The theme for January at the BeZine is Parents and Parenting. It took me reaching adulthood to realize how lucky I am to have an artistic, creative mother. I imagine that all parents strive to teach their children important life lessons, but mine often came in the form of constructive examples through watching my mom create or by listening to her wise advice and encouragement. Here are just some of the things I have learned by being blessed as the daughter of an artist*.
- Patience. A good life (and good art) don’t happen overnight. You will make a lot of mistakes in both, and you know what? That’s okay. You have to be patient and allow yourself (and your art) time to evolve, time to develop into what you (and your art) are going to be. Da Vinci didn’t become a master by trying a few times and then calling it “good”. It took many years, so be patient and keep learning, keep striving.
- Waste not, want not – Reuse and share when you can. This applies to a lot more than just art supplies. We live in a world with finite resources and there are so many people out there who have nothing. Appreciate what you have and do as much as you can with what you have been given. Even better, if you come across someone else struggling because they don’t have enough, share and make their lives better, too.
- My mom taught art and ran two galleries for over twenty years at the local university. At the end of each semester, there were always extra art materials that students had left behind. Each semester, she would put together an “art box” of supplies and inevitably, there would always be a student who couldn’t afford supplies for class. That student ended up with the “box”, and the caveat to “pay it forward” if they were able.
- Never give up! Mistakes will happen, you will face challenges that can knock you so far down that you think you’ll never be able to get back up again. But don’t let that stop you and don’t give up! Use adversity as a catalyst to make yourself (and your art) better than ever…learn where you went wrong and make the next time better.
- Nature as inspiration. My mom will be the first to tell you (if you ask) that the absolute greatest artist that ever was, is God. The Divine Creator has made perfection in everything around us. We can find the Golden Mean everywhere in nature and if you’re looking for artistic inspiration, go out into the woods or find a quiet spot out in the natural world – you’re bound to discover something to awe and/or motivate you.
- Confidence. In art, as in life, “everyone’s a critic”. The only person you have to compare yourself to and be better than, is the person you were yesterday. By the same token, the only person you have to make happy is yourself. So be kind to yourself and have faith that you can become whoever you dream about being.

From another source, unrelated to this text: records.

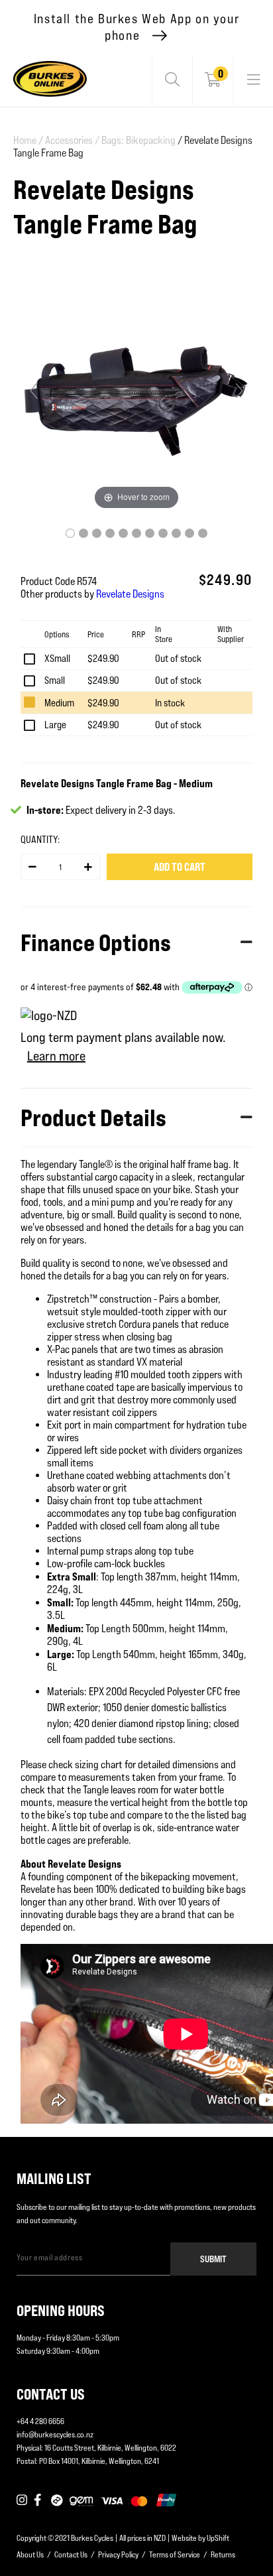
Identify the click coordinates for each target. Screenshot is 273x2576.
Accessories (72, 140)
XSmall (57, 658)
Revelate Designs (130, 594)
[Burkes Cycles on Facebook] (39, 2501)
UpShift (218, 2538)
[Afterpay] (57, 2501)
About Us (30, 2554)
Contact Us (70, 2554)
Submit (213, 2258)
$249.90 (103, 658)
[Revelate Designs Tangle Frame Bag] (70, 533)
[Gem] (81, 2501)
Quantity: (40, 839)
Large (55, 724)
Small (54, 680)
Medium (59, 702)
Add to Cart (179, 866)
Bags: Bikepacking (138, 140)
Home (28, 140)
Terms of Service (174, 2554)
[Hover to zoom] (136, 396)
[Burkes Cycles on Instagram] (22, 2501)
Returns (223, 2554)
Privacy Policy (118, 2554)
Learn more (56, 1056)
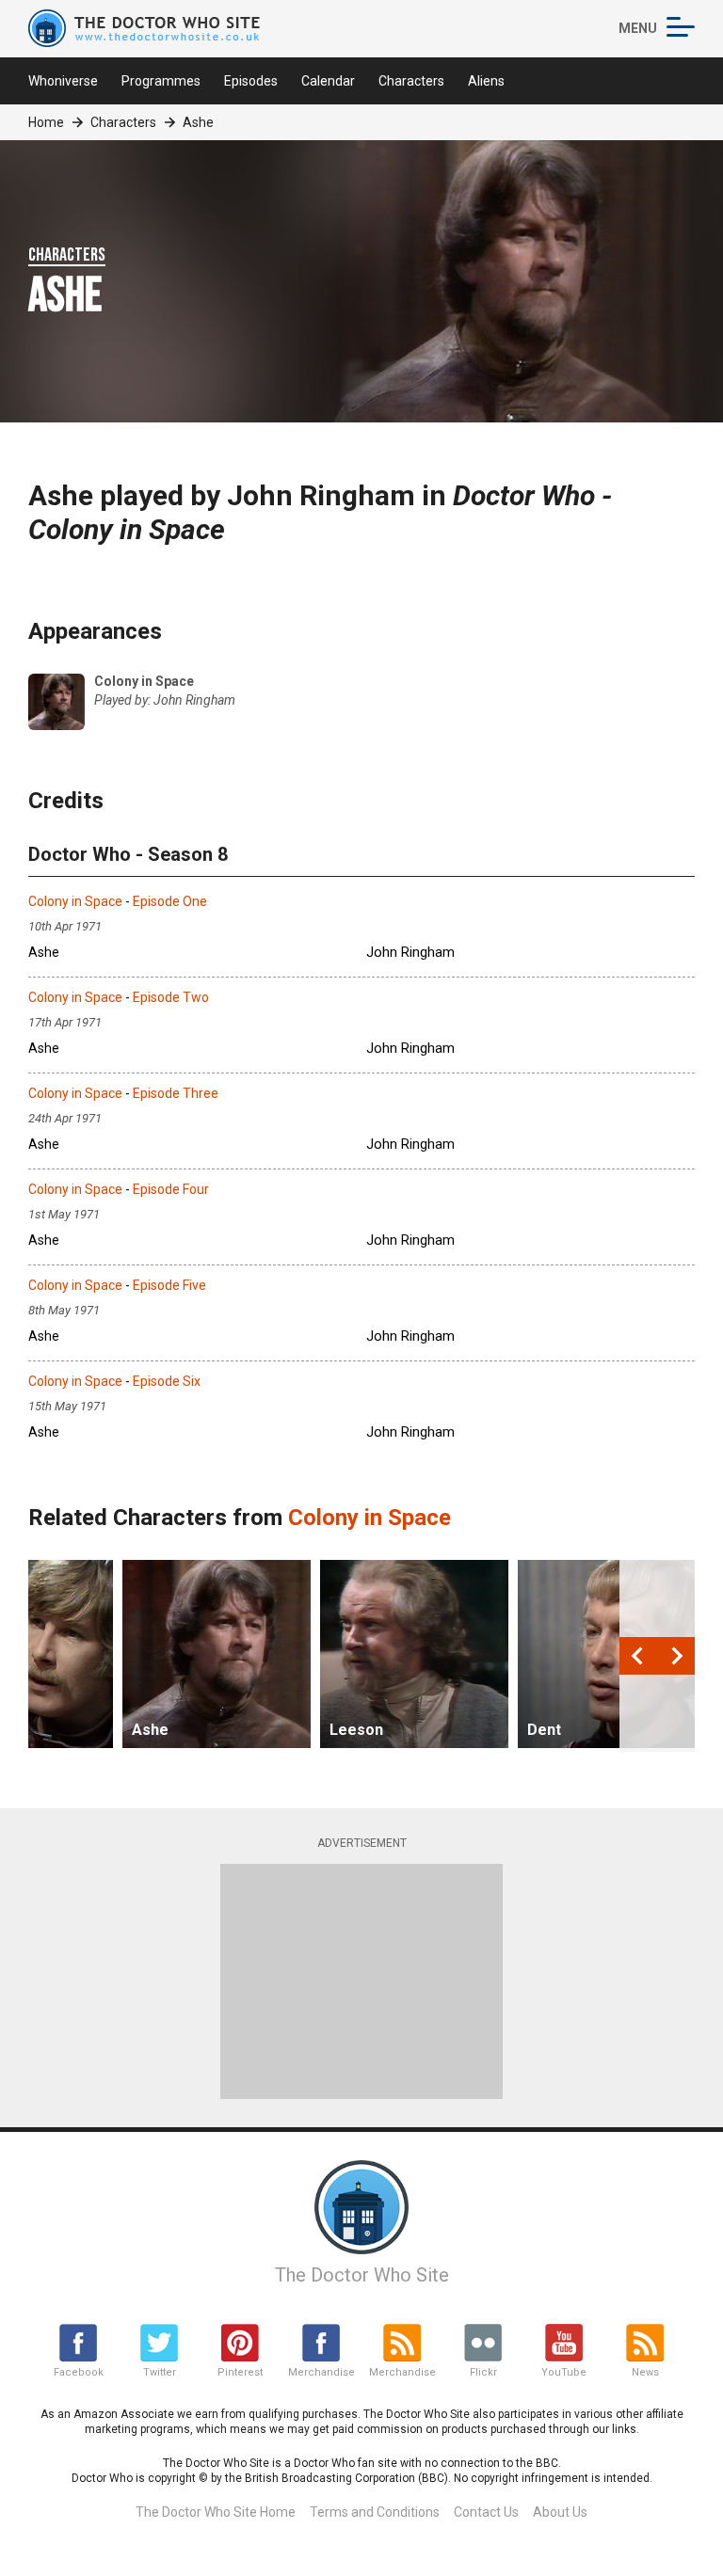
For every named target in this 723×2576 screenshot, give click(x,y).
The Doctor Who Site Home (216, 2512)
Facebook (79, 2372)
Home (46, 122)
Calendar (328, 80)
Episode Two (171, 997)
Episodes (251, 80)
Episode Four (171, 1189)
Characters (411, 80)
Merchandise (321, 2372)
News (645, 2372)
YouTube (563, 2372)
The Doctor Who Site (362, 2275)
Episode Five (169, 1285)
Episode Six (167, 1381)
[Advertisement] (361, 1981)
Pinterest (240, 2372)
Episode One (170, 901)
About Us (560, 2512)
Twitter (159, 2372)
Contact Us (486, 2512)
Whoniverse (63, 80)
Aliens (486, 80)
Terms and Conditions (375, 2512)
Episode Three (175, 1093)
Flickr (483, 2372)
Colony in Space (75, 901)
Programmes (161, 80)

- Learn to accept constructive criticism. Along with confidence, you also need a healthy dose of humility for balance. Those who truly care about you will sometimes give you constructive criticism…because they care. Learn to recognize when someone who cares about you has your best interests at heart and understand that an outside perspective can have merit. Being defensive may be an automatic response, but none of us are perfect; we can all improve in some way(s).
- Follow your heart. Passion is the lifeblood of art…and the spice of life. Never allow your life to become so stagnant or jaded that you lose your passion. It’s equally important that you don’t kill your passion by turning it into a drudgery that you feel obligated to perform – i.e. many artistic, creative people find that when they turn their art into a “job”, it loses the passion that made it so special and unique.
- Stay focused, but don’t forget to stop and smell the flowers. In this age of distraction, staying focused on the task at hand can be difficult. In order to be successful (in art as well as life), you need to be able to stay focused on your goal(s) and keep working on them until they’re done. Conversely, don’t become so consumed with reaching your goal(s) that you don’t make time to stop and savor the things which make life so sweet. It’s often the little things that enrich our lives to the point of being worthwhile.
My mom taught me all these things and so much more. It was all filtered through a lens of gentle, artistic understanding and insistence that I, her daughter, was undoubtedly her ‘greatest creation’. 🙂 Thanks, Mom. I love you. *(All images are used with the artist’s permission).